* WORK REQUEST *
Reproduce the records below exactly, but only between the lines holding "Click the Utah logo in Hourly Snow panel" and "Task: Click Morrisons", inclusive.

* DATA TO PROCESS *
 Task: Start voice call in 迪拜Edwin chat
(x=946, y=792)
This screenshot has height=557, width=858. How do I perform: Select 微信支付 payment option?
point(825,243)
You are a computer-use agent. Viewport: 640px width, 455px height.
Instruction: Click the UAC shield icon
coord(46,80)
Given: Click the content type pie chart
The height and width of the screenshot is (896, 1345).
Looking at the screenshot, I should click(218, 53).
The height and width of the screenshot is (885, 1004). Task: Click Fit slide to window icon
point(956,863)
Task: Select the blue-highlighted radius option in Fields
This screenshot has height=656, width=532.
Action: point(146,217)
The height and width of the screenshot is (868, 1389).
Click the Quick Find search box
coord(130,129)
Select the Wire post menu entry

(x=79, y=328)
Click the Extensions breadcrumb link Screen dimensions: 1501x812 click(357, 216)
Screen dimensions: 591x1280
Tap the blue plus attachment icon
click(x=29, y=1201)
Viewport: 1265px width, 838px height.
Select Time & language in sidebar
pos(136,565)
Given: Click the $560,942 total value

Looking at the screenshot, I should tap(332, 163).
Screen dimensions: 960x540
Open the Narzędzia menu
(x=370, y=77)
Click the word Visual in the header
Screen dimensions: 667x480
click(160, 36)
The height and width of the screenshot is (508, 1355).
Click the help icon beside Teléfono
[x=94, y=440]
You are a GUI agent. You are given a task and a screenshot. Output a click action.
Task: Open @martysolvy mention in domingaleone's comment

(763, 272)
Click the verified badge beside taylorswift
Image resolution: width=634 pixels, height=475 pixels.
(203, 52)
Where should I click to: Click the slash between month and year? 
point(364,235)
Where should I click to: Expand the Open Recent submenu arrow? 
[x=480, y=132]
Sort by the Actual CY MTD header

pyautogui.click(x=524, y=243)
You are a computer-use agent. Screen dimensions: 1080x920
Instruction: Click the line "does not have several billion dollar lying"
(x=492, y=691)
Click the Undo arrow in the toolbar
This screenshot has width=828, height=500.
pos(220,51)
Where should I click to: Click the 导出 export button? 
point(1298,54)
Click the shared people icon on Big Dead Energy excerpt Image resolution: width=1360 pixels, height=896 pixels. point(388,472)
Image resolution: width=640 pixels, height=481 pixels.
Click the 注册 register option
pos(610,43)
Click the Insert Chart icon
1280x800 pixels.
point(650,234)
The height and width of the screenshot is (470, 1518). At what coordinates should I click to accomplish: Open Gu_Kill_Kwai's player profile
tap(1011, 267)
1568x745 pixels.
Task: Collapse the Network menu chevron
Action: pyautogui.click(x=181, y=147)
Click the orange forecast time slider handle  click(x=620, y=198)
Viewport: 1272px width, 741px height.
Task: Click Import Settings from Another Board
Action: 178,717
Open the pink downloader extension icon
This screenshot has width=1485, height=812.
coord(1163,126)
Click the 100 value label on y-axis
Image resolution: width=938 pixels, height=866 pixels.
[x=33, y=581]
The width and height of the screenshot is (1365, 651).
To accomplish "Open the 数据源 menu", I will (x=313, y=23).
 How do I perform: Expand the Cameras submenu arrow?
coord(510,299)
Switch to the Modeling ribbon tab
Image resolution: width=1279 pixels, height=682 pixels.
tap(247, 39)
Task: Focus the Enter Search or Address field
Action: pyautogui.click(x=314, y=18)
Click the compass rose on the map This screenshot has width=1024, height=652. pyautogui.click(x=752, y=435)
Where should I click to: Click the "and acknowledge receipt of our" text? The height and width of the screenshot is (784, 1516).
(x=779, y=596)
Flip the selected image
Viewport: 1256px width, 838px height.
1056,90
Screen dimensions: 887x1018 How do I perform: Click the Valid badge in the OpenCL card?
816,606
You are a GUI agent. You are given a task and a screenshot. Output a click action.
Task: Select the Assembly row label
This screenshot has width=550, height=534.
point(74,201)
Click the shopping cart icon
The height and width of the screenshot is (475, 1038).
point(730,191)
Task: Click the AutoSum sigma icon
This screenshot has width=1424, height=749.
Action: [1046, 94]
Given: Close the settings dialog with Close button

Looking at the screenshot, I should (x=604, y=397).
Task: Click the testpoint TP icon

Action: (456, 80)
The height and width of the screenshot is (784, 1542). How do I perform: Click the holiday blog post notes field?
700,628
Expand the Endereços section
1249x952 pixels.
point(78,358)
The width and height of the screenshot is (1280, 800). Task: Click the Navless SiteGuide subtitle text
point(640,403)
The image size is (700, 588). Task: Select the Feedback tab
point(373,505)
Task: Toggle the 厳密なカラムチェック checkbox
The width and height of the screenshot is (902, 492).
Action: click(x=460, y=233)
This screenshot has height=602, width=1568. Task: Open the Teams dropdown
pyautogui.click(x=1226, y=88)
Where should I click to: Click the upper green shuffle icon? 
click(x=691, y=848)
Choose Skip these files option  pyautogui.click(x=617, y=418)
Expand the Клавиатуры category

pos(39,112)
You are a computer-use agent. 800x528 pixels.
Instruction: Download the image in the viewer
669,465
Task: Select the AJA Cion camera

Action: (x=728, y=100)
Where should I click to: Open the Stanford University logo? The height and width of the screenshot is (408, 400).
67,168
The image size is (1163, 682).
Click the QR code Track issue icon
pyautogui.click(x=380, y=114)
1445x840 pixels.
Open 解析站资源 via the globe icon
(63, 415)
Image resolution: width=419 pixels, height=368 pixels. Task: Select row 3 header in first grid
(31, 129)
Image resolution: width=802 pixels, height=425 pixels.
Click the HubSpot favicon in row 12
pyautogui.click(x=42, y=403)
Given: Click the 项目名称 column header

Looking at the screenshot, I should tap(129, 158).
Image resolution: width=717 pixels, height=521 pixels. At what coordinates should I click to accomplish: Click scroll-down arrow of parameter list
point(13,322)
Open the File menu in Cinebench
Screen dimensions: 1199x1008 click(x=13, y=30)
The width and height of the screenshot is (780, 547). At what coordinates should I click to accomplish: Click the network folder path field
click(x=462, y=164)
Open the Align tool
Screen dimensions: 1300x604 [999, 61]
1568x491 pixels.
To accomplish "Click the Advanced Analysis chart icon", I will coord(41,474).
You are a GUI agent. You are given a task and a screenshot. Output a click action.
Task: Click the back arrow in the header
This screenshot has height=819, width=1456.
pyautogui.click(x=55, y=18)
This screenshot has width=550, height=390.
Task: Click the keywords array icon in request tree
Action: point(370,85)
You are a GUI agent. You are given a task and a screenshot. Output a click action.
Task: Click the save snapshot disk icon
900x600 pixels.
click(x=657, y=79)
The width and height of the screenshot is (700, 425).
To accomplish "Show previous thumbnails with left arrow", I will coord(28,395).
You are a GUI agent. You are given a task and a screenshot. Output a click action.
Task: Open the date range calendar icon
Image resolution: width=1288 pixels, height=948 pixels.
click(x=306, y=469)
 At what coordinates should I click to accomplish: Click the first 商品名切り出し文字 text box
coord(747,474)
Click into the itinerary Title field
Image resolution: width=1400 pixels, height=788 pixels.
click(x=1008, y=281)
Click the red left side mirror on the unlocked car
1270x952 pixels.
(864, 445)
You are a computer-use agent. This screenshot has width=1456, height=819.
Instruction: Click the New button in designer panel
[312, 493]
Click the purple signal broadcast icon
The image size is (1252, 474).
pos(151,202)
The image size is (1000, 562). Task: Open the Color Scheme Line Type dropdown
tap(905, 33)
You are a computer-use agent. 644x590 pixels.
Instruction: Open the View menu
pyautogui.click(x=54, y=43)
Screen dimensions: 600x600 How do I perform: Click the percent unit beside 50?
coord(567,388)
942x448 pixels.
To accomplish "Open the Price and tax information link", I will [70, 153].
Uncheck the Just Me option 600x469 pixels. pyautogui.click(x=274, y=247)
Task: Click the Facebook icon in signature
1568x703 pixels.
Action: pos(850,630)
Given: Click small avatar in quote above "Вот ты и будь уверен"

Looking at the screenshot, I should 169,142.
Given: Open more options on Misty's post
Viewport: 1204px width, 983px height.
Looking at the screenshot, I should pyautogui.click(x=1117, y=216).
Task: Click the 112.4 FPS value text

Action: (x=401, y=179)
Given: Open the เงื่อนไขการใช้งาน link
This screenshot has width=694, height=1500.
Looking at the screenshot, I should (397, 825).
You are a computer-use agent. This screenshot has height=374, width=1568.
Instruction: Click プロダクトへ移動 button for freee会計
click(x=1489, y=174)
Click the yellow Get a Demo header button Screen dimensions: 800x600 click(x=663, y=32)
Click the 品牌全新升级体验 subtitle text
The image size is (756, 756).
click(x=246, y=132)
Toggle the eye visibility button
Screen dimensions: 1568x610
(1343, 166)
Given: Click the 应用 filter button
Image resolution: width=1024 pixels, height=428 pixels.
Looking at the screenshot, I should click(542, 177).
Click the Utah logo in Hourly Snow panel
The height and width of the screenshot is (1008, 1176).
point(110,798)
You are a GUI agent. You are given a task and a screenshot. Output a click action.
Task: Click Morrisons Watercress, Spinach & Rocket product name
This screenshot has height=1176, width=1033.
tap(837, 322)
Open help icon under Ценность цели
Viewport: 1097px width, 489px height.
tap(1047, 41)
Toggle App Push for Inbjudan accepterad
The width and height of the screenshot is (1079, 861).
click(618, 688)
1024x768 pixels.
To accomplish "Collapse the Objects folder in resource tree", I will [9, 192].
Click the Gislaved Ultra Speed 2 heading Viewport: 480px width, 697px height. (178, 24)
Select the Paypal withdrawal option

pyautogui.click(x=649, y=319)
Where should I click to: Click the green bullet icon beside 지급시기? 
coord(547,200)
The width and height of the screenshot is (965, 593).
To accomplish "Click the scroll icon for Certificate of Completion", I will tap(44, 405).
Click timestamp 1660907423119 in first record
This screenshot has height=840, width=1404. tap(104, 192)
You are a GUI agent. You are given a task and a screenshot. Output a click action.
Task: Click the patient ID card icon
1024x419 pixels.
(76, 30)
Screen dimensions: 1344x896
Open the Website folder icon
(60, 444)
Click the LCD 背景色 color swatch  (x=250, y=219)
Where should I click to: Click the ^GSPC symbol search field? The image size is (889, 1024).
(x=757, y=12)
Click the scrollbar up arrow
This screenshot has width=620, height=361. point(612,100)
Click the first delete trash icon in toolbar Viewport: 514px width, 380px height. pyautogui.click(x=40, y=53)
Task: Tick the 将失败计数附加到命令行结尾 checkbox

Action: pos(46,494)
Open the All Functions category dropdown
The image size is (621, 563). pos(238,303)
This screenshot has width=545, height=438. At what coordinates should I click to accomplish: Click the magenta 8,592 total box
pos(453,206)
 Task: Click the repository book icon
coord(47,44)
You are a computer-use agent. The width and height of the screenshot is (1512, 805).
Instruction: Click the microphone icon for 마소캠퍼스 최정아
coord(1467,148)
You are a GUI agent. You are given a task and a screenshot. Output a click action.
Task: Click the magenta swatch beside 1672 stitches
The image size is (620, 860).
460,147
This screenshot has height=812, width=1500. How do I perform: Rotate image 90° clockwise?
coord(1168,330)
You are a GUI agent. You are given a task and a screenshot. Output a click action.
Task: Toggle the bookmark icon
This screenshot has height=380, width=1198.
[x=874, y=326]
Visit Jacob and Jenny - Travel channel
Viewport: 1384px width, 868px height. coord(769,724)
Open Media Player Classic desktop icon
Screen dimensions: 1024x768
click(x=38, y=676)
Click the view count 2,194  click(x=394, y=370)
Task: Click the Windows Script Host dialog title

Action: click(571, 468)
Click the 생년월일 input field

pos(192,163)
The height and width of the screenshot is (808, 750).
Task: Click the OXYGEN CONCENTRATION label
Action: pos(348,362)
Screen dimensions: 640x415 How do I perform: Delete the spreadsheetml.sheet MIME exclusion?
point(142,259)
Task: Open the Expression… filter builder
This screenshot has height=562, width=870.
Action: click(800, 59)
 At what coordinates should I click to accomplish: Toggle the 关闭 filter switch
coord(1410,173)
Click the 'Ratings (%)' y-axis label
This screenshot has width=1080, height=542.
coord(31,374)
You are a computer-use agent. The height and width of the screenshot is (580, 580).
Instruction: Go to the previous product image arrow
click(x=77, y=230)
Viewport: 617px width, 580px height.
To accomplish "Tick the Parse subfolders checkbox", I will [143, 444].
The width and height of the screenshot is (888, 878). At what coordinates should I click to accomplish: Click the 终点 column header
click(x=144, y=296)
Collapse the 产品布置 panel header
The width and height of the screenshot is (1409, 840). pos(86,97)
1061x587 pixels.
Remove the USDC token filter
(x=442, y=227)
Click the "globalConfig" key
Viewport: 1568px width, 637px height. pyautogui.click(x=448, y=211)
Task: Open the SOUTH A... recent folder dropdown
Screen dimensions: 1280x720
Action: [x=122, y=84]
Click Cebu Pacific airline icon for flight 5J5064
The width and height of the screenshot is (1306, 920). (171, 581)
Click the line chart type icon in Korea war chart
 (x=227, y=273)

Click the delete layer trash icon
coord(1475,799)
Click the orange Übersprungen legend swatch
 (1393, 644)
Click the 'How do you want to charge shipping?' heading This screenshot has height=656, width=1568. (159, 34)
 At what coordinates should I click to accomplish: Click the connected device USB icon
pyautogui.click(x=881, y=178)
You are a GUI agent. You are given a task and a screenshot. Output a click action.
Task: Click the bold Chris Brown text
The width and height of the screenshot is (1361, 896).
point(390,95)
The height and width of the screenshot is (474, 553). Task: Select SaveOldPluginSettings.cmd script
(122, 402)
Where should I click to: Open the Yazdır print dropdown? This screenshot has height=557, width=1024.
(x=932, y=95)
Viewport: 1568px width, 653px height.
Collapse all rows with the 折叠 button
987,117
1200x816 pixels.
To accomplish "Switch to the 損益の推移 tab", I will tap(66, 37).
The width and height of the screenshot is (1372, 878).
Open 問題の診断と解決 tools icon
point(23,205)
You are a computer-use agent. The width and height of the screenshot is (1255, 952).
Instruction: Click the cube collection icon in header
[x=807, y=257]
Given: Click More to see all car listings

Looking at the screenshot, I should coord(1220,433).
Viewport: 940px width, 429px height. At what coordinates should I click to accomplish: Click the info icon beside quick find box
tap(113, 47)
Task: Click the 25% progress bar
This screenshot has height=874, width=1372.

* SOLUTION TO THIS PROBLEM *
Click the Utah logo in Hourly Snow panel
The height and width of the screenshot is (1008, 1176).
point(110,798)
You are a GUI agent. You are given a task and a screenshot. Output a click action.
Task: Click Morrisons Watercress, Spinach & Rocket product name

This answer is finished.